**Material shown**
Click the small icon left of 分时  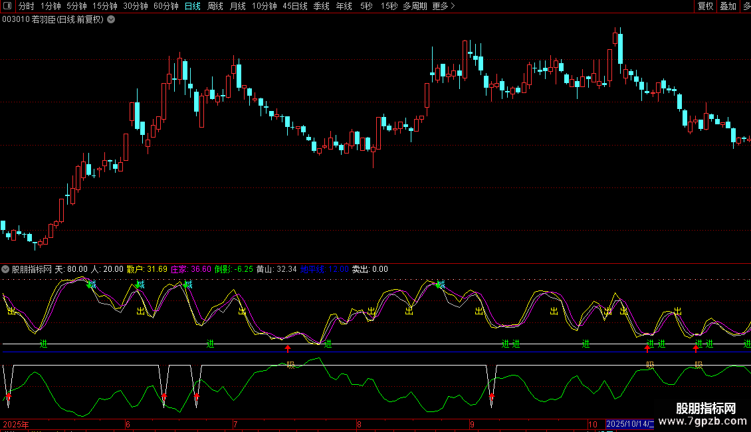coord(7,7)
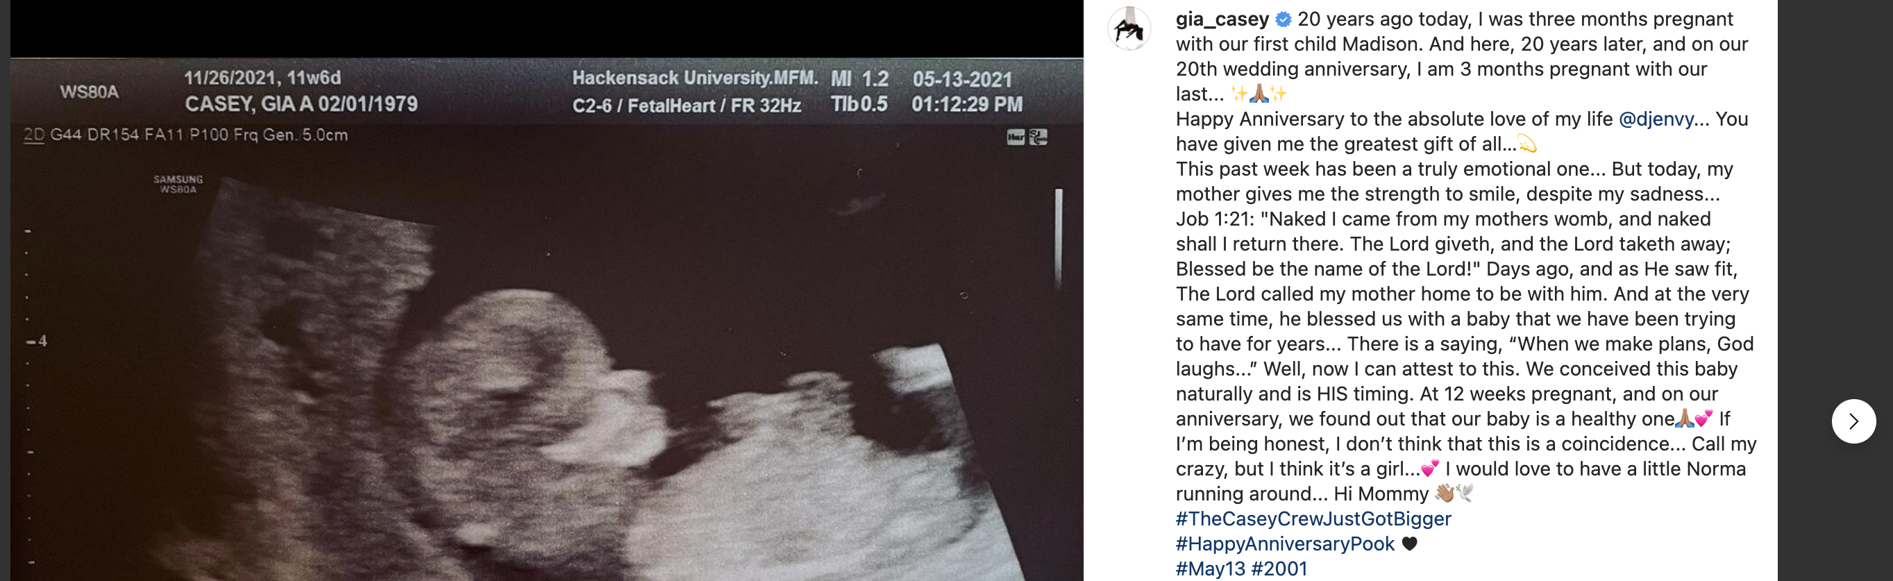1893x581 pixels.
Task: Click the patient name text 'CASEY, GIA A'
Action: point(249,104)
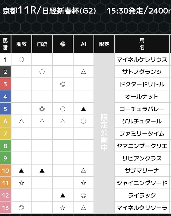Tap the 限定公開中 locked column
Viewport: 171px width, 216px height.
(104, 133)
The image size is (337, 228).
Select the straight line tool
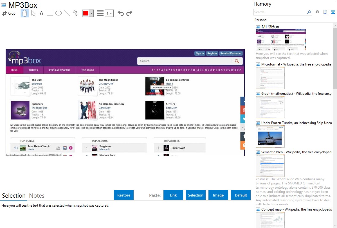point(67,13)
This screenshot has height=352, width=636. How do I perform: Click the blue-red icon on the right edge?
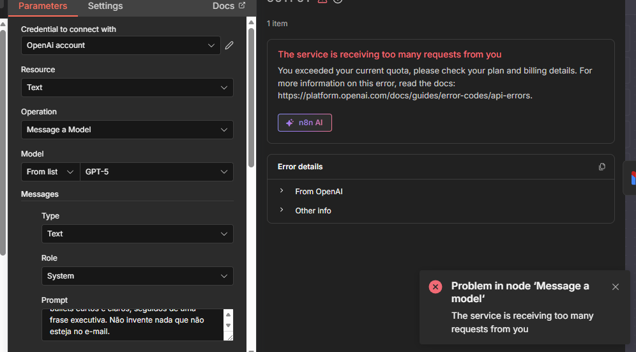tap(633, 178)
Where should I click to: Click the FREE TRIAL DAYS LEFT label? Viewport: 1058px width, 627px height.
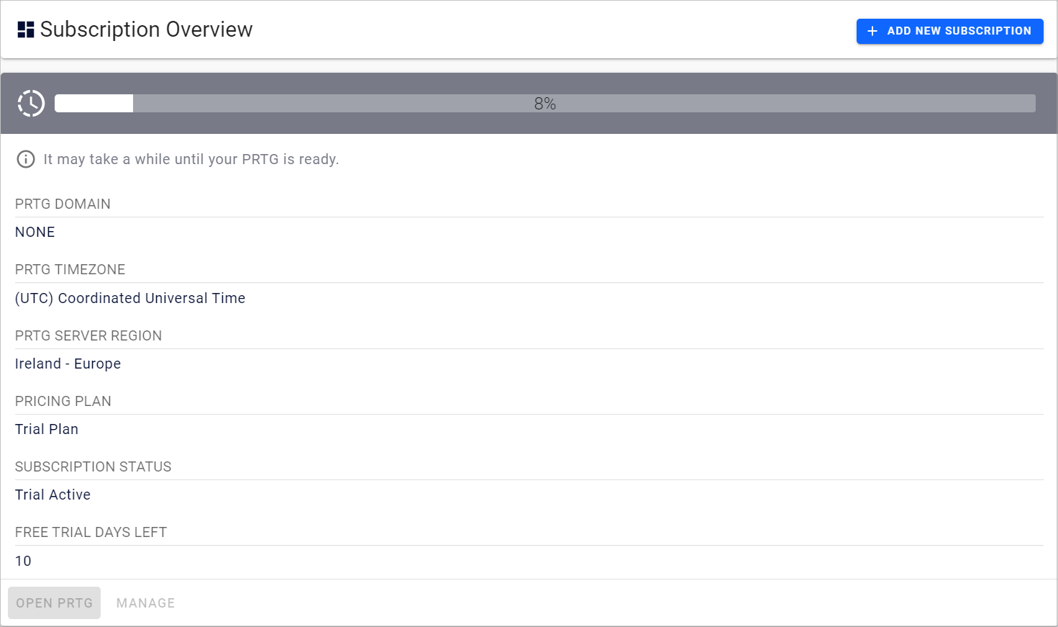[91, 532]
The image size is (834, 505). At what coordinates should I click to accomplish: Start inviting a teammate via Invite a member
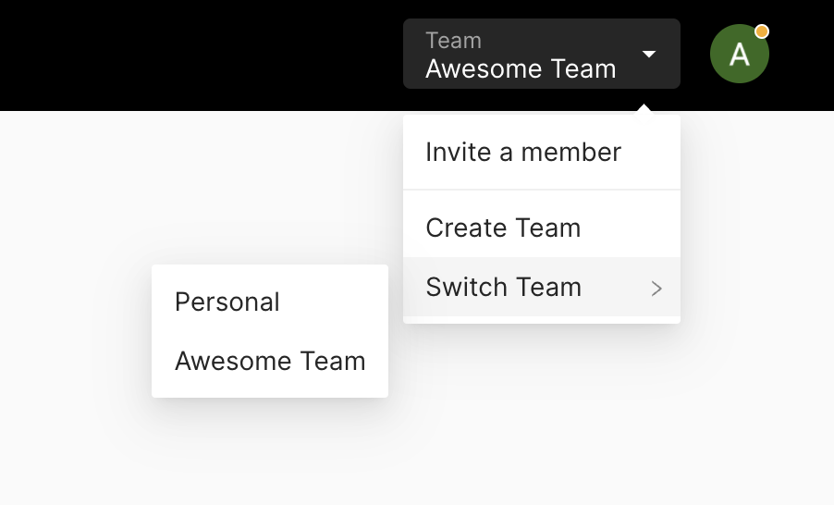(x=542, y=153)
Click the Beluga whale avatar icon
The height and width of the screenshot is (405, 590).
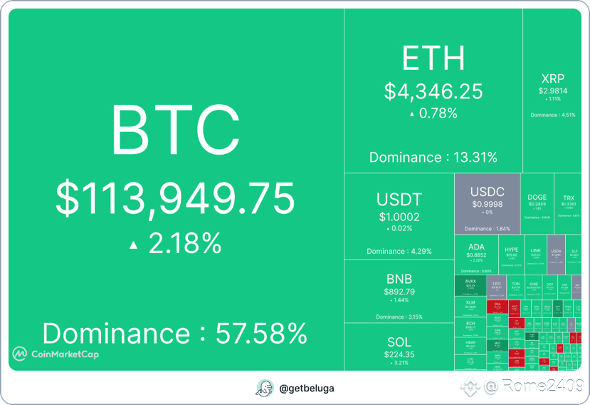click(265, 389)
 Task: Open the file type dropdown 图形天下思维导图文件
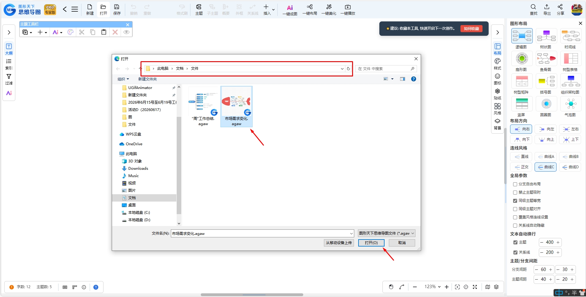pos(387,233)
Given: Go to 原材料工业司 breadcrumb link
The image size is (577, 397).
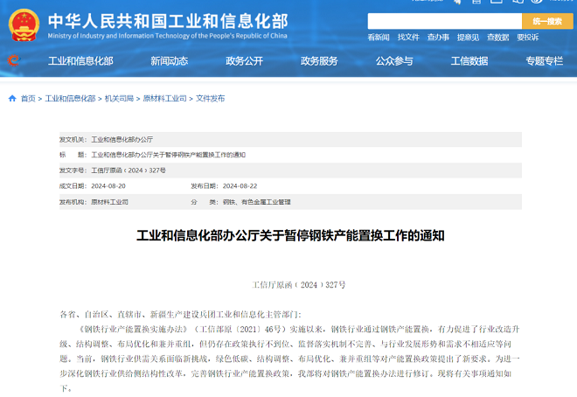Looking at the screenshot, I should point(165,99).
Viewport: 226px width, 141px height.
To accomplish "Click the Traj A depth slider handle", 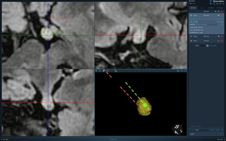I will click(197, 22).
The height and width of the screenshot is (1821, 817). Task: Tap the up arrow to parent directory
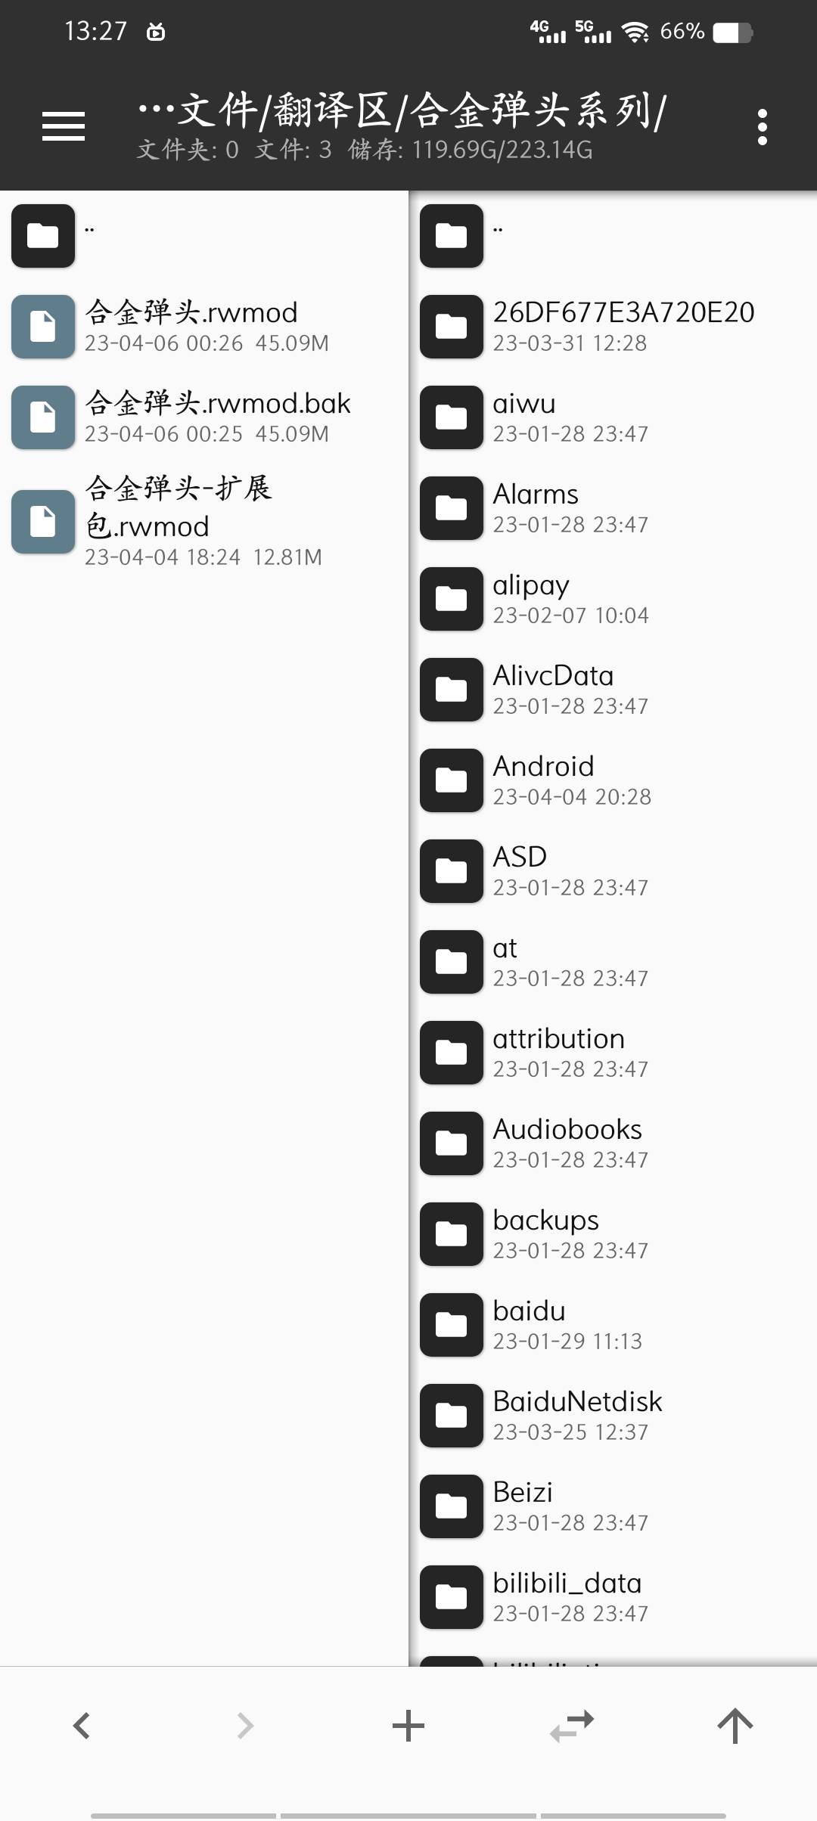[x=735, y=1726]

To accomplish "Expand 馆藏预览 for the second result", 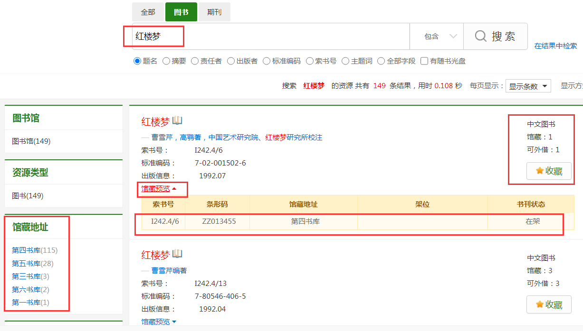I will tap(159, 322).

**Try it**
Up in the listing, locate the line with "The image size is (834, 505)."; print it and every line after it down to the line with "Viewport: 226px width, 141px height.", which is included too. Skip the pictures.

**Task response**
The image size is (834, 505). At what coordinates should I click to accomplish: Start inviting a teammate via Invite a member
(x=542, y=153)
Click the Beluga whale avatar icon
The height and width of the screenshot is (405, 590).
click(265, 389)
 Task: Open the file type dropdown 图形天下思维导图文件
pos(387,233)
Given: Go to 原材料工业司 breadcrumb link
The image size is (577, 397).
Looking at the screenshot, I should point(165,99).
Viewport: 226px width, 141px height.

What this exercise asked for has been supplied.